[Problem to solve]
Transcribe the stretch of entries below from the line with "Events (543, 2535)" through the line with "Press Releases (552, 2510)", exactly and with both ends included; leave out all other lines.

##### Material for this exercise

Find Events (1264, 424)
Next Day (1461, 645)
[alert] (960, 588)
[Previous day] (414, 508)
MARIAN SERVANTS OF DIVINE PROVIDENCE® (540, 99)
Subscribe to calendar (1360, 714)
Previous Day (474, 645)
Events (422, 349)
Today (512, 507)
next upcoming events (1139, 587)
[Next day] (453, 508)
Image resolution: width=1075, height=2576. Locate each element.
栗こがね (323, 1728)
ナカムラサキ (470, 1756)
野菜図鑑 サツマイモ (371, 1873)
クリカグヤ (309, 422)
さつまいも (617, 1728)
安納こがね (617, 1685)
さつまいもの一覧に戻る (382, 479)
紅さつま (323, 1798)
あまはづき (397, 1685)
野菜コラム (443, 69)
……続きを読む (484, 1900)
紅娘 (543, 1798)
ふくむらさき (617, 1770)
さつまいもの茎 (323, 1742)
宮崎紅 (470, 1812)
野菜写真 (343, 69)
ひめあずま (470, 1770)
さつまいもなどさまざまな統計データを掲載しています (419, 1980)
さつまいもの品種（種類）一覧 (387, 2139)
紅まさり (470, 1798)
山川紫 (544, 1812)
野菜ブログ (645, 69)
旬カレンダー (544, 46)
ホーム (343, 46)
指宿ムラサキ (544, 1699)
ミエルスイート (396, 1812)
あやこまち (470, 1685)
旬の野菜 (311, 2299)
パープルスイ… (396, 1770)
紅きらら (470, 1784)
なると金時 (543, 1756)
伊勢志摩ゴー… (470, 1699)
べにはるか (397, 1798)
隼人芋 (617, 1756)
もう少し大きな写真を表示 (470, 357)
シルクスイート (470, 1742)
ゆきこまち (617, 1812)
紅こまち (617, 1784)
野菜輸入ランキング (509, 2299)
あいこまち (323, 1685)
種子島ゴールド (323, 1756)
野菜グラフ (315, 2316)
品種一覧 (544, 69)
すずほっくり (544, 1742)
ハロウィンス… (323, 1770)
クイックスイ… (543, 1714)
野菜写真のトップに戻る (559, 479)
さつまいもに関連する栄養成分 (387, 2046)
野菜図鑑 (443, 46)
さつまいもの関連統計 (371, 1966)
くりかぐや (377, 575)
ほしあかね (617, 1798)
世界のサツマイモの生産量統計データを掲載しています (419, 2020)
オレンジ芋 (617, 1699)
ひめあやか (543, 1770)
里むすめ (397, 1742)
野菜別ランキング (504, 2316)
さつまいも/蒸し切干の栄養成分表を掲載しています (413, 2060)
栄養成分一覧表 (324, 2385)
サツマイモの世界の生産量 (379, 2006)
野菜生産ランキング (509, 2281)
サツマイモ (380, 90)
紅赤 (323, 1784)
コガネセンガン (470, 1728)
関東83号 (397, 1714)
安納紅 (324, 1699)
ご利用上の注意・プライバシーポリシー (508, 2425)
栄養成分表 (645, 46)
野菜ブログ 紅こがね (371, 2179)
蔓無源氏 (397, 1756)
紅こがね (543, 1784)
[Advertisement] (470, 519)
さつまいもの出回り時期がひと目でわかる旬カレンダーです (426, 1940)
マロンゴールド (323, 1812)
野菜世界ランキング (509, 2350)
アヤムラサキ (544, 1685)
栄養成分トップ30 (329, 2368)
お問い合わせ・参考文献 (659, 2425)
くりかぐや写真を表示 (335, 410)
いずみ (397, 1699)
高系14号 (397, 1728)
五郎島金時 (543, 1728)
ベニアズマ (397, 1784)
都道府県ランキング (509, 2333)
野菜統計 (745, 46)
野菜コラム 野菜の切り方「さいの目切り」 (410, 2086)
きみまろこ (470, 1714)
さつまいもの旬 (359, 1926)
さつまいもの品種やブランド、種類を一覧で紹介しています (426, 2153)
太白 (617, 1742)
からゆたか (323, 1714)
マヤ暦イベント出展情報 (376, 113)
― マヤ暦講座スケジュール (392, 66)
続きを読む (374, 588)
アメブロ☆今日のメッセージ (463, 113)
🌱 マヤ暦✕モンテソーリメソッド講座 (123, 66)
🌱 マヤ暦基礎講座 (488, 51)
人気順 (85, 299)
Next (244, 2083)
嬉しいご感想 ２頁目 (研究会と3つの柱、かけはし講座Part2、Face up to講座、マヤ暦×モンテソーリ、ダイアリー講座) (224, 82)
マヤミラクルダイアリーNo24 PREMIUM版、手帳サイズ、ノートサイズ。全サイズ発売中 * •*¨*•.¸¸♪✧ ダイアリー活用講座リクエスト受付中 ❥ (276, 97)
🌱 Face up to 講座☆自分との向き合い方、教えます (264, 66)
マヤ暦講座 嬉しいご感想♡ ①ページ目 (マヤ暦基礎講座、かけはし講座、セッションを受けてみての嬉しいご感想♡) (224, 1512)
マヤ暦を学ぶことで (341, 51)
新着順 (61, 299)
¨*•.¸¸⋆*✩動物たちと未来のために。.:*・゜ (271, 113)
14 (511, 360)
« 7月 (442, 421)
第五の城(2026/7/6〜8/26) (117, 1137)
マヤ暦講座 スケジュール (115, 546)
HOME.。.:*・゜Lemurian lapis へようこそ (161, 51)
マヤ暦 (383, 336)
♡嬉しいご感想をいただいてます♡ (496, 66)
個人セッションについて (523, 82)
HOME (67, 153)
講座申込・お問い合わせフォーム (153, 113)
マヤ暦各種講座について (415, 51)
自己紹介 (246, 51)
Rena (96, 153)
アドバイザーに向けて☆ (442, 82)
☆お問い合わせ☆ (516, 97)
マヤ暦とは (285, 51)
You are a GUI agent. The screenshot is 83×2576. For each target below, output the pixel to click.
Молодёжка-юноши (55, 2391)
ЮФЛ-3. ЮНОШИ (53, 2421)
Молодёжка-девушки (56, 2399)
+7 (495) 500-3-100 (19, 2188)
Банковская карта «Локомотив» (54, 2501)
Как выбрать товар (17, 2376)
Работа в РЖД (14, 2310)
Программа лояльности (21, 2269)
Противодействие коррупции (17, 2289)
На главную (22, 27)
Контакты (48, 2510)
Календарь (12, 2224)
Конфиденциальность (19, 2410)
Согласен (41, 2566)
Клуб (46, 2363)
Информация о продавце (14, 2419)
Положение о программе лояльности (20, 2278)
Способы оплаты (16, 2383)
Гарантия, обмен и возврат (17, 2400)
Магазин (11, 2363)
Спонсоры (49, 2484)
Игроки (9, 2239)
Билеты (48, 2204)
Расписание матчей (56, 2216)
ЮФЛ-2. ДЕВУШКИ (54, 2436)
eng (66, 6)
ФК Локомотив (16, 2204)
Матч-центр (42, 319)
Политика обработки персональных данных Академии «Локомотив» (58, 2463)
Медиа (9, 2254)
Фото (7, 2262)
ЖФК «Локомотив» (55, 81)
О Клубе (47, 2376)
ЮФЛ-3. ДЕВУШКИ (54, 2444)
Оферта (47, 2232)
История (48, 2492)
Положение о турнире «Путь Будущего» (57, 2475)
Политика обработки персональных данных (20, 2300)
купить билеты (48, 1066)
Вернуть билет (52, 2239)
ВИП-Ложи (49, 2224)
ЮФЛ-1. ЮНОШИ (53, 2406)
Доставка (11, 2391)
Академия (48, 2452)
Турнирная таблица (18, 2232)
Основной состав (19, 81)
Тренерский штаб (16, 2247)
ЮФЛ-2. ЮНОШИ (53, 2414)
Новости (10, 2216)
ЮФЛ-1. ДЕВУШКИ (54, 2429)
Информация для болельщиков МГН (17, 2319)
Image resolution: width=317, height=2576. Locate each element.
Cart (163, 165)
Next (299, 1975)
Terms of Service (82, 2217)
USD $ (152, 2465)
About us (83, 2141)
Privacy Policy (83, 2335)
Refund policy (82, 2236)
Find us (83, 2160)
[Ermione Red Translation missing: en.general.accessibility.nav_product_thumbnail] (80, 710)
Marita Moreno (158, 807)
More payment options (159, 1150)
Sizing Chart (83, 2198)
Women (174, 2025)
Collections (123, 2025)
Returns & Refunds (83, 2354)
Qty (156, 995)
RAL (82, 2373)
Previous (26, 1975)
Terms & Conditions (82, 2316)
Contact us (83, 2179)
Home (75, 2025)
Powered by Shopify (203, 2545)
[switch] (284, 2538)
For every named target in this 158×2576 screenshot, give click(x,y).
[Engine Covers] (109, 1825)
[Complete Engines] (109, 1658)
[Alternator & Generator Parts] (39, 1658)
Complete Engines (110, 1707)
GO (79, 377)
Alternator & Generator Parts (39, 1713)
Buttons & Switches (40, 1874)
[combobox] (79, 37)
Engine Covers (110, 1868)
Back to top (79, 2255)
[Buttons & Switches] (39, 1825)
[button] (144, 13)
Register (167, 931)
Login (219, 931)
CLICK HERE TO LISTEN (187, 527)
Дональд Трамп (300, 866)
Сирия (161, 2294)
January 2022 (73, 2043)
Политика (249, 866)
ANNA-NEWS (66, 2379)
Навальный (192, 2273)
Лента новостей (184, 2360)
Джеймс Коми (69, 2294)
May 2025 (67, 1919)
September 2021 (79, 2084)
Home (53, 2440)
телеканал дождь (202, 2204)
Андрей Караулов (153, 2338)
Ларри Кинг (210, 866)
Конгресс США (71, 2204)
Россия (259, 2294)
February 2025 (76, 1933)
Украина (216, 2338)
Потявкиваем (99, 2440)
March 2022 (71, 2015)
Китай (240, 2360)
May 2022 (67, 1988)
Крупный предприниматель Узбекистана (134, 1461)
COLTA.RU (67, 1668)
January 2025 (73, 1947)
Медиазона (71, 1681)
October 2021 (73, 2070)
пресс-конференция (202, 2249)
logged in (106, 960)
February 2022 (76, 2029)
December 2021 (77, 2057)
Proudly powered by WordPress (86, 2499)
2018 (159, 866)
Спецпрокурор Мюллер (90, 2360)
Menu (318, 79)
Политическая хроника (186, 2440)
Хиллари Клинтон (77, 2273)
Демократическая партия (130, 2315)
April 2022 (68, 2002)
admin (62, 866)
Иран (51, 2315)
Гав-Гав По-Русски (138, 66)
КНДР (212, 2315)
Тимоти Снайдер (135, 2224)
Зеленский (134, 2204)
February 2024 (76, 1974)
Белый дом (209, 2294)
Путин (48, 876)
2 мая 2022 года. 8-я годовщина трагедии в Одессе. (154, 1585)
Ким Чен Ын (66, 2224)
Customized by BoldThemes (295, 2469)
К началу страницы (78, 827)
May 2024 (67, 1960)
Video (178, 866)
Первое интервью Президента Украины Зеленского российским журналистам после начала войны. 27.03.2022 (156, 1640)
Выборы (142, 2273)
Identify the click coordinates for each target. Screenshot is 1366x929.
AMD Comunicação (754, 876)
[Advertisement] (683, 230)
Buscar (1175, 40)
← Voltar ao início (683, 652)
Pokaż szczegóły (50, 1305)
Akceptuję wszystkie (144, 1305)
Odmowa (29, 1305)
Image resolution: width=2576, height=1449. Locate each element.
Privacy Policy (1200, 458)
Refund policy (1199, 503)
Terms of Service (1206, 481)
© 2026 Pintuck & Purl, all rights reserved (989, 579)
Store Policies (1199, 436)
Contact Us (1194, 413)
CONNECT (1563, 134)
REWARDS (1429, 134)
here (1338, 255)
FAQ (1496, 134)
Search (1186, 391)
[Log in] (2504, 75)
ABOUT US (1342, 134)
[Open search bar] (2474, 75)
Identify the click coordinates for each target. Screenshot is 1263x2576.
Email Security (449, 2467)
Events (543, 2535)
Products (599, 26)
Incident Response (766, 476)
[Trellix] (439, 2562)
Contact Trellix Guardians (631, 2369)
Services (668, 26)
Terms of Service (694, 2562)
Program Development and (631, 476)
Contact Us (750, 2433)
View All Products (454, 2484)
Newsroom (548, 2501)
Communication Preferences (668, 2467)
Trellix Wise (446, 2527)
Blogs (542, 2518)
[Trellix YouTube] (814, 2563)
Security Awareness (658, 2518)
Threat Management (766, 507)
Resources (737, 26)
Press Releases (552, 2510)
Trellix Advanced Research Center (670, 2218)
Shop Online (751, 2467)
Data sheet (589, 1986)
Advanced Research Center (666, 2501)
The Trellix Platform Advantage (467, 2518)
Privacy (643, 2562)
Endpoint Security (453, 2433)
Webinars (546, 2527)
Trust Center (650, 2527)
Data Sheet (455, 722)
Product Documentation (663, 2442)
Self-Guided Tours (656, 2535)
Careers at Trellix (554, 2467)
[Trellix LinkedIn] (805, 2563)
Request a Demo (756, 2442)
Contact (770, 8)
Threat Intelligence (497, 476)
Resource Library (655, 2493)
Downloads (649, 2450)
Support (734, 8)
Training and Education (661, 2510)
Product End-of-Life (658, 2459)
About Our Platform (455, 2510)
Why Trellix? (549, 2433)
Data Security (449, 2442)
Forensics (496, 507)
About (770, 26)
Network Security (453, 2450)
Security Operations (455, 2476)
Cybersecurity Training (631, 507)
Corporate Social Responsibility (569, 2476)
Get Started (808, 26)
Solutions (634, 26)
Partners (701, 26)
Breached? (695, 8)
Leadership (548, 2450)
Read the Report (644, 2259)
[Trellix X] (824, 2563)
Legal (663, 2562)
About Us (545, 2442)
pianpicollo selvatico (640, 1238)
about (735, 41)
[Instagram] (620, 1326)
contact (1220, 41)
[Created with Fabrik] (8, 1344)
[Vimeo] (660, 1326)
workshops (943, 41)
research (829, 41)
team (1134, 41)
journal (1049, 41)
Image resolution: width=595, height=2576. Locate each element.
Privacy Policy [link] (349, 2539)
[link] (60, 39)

##########

[Result]
Events (543, 2535)
Products (599, 26)
Incident Response (766, 476)
[Trellix] (439, 2562)
Contact Trellix Guardians (631, 2369)
Services (668, 26)
Terms of Service (694, 2562)
Program Development and (631, 476)
Contact Us (750, 2433)
View All Products (454, 2484)
Newsroom (548, 2501)
Communication Preferences (668, 2467)
Trellix Wise (446, 2527)
Blogs (542, 2518)
[Trellix YouTube] (814, 2563)
Security Awareness (658, 2518)
Threat Management (766, 507)
Resources (737, 26)
Press Releases (552, 2510)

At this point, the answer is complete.